Marko has stopped the change prop process. The varnish frontend is still stuck though with 3941 CLOSE_WAIT connections and 1049 threads.
Mentioned in SAL [2016-05-04T09:27:06Z] <hashar> deployment-cache-text04 systemctl stop varnish-frontend.service . To clear out all the stuck CLOSE_WAIT connections T134346
So the root cause is apparently change prop sending too many updates that ends up overloading the varnish text frontend. At which point it ends up with too many sub process all stuck somehow.
Leaving task open in case @BBlack has any interest in investigating since that might hit production?
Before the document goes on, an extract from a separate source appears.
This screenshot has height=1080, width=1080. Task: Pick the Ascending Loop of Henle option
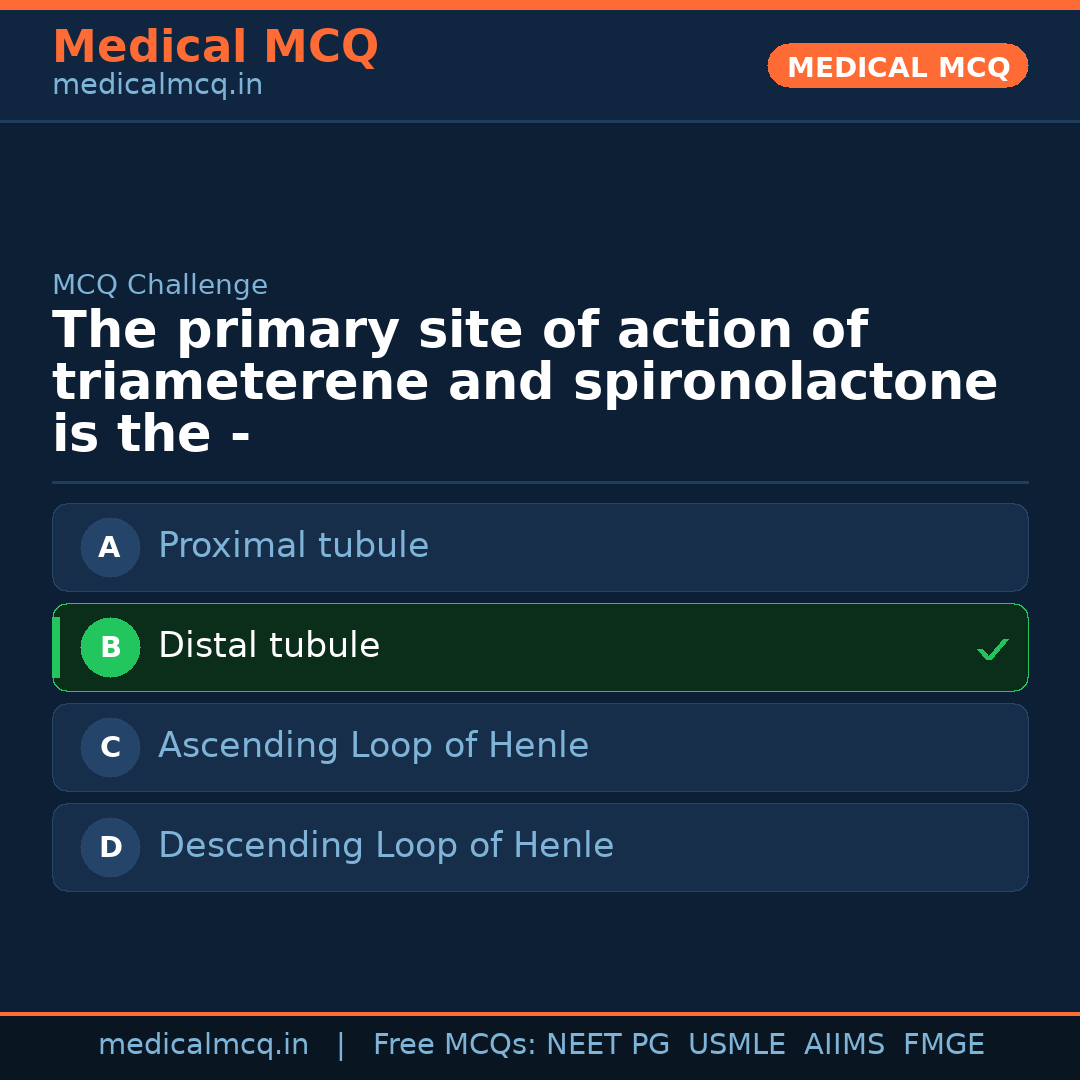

The problem here is that change prop calls RESTBase a lot, which in turn contacts the MW API. The problem here is that RESTBase passes through Varnish for that. I will change the config so that it hits one of the two MW servers in Beta directly.
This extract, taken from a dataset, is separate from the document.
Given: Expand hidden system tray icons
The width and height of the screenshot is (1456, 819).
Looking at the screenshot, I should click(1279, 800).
Change 286803 had a related patch set uploaded (by Mobrovac):
Beta: RESTBase: Contact the MW API directly
The frontend varnish on deployment-cache-text04 has ~ 500 threads but at least there are no more leaked file descriptor. Seems it is running just fine since RESTBase/changeprop on beta has been made to reach the app servers directly.